## Document section

Delays in turning over detailed financial statements and operations contracts mean that sponsors of the projects in Millersburg and Nyssa aren’t yet eligible to access more than $42 million for construction.

However, proponents of the projects expect the documentation will be submitted to the Oregon Transportation Commission, which oversees the funding, by the end of the year.

“We feel really good about our business model and the parties at the table,” said Roger Nyquist, chairman of the Linn County Commission, which supports the Millersburg project.

Submitting the required information is more than a matter of shuffling paperwork. The transportation commission was dubious enough about the economic prospects of both facilities that it withheld most of the grant money until their feasibility could be fully documented.

The Millersburg facility is intended to allow farm exports to bypass Portland traffic by instead having containers of straw, seed and other goods switched from trucks to trains in the Willamette Valley. They would then go to ports in Washington.

The Nyssa project would allow producers of onions and other crops in the Treasure Valley to ship containers directly to markets by train, rather than first trucking them to an intermodal facility in Washington.

Though lawmakers authorized $51 million for the projects, an independent economic analysis commissioned by the state Department of Transportation raised questions about whether the facilities would be able to earn enough money to pay for their operations.

## Information supplied
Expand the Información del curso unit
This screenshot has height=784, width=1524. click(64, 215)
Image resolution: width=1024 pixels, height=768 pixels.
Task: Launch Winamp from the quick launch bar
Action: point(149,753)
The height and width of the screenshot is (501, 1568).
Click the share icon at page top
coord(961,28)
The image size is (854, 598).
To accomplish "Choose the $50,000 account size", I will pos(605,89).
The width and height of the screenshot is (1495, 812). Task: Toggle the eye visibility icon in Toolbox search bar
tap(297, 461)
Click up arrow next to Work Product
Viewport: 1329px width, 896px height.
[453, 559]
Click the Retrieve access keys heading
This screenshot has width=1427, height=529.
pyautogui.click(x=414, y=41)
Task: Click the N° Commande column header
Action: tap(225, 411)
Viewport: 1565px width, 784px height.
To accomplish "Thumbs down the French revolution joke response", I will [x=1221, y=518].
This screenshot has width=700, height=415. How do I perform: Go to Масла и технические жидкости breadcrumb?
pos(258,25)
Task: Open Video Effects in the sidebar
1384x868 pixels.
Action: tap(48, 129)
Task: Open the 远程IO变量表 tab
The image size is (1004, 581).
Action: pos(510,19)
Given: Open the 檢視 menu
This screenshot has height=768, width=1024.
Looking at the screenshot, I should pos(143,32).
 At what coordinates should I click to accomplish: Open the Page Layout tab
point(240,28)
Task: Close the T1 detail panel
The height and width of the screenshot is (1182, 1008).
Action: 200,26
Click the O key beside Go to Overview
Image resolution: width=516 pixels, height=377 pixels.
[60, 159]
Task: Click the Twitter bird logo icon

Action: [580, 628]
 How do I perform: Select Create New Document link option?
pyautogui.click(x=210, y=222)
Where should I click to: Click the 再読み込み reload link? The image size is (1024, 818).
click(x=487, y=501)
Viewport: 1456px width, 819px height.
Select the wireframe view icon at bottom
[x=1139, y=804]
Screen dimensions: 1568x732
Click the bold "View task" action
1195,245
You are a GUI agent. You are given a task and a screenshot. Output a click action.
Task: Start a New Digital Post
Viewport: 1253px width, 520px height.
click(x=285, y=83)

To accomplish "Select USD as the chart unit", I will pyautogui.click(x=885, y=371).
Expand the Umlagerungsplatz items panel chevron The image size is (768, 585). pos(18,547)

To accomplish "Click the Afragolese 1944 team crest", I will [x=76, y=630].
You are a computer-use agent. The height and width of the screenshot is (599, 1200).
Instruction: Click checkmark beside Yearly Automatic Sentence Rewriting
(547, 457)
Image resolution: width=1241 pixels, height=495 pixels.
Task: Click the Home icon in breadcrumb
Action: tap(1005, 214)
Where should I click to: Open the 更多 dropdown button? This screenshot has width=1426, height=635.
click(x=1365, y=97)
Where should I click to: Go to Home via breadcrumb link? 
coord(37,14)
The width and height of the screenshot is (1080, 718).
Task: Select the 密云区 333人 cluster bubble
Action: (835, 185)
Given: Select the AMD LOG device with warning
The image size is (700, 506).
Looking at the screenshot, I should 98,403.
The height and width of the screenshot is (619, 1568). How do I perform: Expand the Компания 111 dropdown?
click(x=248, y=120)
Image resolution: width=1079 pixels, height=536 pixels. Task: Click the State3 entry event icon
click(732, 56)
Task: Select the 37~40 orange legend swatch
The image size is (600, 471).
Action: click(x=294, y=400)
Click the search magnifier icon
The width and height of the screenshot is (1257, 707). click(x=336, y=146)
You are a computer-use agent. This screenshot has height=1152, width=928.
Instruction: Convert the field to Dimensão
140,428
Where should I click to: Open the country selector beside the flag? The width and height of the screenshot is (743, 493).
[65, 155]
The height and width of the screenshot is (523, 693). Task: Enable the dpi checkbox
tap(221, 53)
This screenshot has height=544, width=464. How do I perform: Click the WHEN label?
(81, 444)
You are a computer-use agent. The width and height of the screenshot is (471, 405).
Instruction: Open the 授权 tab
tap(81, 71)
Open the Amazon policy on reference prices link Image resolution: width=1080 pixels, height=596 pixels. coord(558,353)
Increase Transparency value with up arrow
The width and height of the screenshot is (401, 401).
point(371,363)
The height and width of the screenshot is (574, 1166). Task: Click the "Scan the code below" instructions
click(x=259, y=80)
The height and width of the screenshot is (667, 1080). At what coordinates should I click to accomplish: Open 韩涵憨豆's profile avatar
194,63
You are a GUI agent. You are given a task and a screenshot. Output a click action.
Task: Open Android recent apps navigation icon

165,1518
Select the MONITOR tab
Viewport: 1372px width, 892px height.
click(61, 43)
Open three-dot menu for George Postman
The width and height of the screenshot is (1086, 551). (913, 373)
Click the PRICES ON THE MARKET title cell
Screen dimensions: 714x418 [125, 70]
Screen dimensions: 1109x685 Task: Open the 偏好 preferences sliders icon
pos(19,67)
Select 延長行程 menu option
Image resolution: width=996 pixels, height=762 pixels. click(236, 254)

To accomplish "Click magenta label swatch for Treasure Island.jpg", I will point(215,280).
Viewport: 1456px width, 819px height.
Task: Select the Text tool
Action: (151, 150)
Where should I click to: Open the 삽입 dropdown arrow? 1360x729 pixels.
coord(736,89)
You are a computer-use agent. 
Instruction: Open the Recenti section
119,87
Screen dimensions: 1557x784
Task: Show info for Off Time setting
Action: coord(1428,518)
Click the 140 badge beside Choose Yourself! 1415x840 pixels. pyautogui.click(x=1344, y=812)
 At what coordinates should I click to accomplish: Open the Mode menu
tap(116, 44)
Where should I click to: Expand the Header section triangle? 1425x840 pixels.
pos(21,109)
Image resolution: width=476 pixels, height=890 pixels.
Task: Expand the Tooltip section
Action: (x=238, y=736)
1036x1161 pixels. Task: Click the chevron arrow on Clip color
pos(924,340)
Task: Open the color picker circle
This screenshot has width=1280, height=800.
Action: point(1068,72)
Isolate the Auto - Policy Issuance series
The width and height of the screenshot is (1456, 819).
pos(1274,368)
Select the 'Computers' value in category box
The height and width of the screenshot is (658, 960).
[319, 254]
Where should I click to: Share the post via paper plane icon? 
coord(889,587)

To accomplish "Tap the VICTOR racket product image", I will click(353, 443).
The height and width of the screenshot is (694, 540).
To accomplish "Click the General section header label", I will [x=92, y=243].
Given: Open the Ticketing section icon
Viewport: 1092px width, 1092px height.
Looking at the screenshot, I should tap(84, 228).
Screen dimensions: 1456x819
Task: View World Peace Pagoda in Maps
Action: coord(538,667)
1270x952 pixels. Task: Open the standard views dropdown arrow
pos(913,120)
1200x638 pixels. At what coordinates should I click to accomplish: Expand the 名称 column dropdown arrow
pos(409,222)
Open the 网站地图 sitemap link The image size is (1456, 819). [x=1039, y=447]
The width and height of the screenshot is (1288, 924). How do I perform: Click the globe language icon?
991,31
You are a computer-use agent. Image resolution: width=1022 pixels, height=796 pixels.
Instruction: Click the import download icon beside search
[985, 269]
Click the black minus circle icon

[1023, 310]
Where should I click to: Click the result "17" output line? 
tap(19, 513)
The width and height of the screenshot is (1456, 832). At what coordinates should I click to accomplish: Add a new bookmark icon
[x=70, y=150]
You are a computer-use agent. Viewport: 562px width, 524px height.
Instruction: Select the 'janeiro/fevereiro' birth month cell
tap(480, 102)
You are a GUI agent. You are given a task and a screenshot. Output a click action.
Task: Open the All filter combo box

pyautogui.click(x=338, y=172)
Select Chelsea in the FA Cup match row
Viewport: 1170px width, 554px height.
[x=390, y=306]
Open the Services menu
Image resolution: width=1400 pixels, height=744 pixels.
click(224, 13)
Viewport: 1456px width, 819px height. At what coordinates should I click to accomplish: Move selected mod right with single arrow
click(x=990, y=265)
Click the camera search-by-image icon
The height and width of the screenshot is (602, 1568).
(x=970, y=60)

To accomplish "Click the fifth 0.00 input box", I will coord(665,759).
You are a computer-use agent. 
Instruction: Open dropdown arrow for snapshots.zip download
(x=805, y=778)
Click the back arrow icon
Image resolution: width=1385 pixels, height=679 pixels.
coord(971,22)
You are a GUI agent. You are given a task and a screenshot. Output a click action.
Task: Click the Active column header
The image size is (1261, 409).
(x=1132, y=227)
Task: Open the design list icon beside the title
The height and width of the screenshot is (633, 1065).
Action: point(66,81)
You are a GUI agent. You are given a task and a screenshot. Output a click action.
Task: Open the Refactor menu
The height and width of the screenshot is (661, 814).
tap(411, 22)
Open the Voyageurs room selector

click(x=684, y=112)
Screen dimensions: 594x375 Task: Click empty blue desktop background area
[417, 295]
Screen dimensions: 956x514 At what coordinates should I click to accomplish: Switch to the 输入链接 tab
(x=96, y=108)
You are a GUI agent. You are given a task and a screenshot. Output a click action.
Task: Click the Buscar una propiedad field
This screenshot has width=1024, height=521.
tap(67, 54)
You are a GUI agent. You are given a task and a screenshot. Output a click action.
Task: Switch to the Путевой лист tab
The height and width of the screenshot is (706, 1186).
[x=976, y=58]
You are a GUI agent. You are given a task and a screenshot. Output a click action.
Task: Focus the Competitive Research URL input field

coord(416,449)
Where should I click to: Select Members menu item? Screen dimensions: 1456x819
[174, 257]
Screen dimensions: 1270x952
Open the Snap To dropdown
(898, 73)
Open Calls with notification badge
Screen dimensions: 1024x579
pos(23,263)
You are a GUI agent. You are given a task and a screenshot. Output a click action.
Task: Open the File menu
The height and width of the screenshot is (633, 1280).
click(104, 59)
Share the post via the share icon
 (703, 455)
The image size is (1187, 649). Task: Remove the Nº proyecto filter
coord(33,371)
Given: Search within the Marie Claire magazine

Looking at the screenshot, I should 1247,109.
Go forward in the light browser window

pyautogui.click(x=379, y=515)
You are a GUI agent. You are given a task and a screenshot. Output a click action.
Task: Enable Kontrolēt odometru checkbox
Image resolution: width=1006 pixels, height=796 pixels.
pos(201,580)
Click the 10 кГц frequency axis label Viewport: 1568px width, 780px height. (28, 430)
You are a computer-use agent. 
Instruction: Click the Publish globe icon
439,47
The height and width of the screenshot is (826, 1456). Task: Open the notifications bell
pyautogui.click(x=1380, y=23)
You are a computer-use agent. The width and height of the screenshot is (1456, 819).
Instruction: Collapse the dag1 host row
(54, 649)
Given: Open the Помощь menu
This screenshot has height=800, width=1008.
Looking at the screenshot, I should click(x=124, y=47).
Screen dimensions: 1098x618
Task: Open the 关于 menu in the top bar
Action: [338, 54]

## Task 1
In the passage about the Millersburg and Nyssa rail projects, shorten the paragraph that begins "Submitting the required information" while keeping its main facts.
## Task 2
Convert the entries into a Markdown table with the columns Number and Entry line. Begin at the line that has "Task: Open the 远程IO变量表 tab", stop after the line that has "will [x=76, y=630].", and skip blank lines.

## Answer 1
The required submission is more than paperwork. The transportation commission doubted both facilities' economic prospects enough to withhold most of the grant money until their feasibility was fully documented.

## Answer 2
| Number | Entry line |
|---|---|
| 1 | Task: Open the 远程IO变量表 tab |
| 2 | The image size is (1004, 581). |
| 3 | Action: pos(510,19) |
| 4 | Given: Open the 檢視 menu |
| 5 | This screenshot has height=768, width=1024. |
| 6 | Looking at the screenshot, I should pos(143,32). |
| 7 |  At what coordinates should I click to accomplish: Open the Page Layout tab |
| 8 | point(240,28) |
| 9 | Task: Close the T1 detail panel |
| 10 | The height and width of the screenshot is (1182, 1008). |
| 11 | Action: 200,26 |
| 12 | Click the O key beside Go to Overview |
| 13 | Image resolution: width=516 pixels, height=377 pixels. |
| 14 | [60, 159] |
| 15 | Task: Click the Twitter bird logo icon |
| 16 | Action: [580, 628] |
| 17 |  How do I perform: Select Create New Document link option? |
| 18 | pyautogui.click(x=210, y=222) |
| 19 | Where should I click to: Click the 再読み込み reload link? The image size is (1024, 818). |
| 20 | click(x=487, y=501) |
| 21 | Viewport: 1456px width, 819px height. |
| 22 | Select the wireframe view icon at bottom |
| 23 | [x=1139, y=804] |
| 24 | Screen dimensions: 1568x732 |
| 25 | Click the bold "View task" action |
| 26 | 1195,245 |
| 27 | You are a GUI agent. You are given a task and a screenshot. Output a click action. |
| 28 | Task: Start a New Digital Post |
| 29 | Viewport: 1253px width, 520px height. |
| 30 | click(x=285, y=83) |
| 31 | To accomplish "Select USD as the chart unit", I will pyautogui.click(x=885, y=371). |
| 32 | Expand the Umlagerungsplatz items panel chevron The image size is (768, 585). pos(18,547) |
| 33 | To accomplish "Click the Afragolese 1944 team crest", I will [x=76, y=630]. |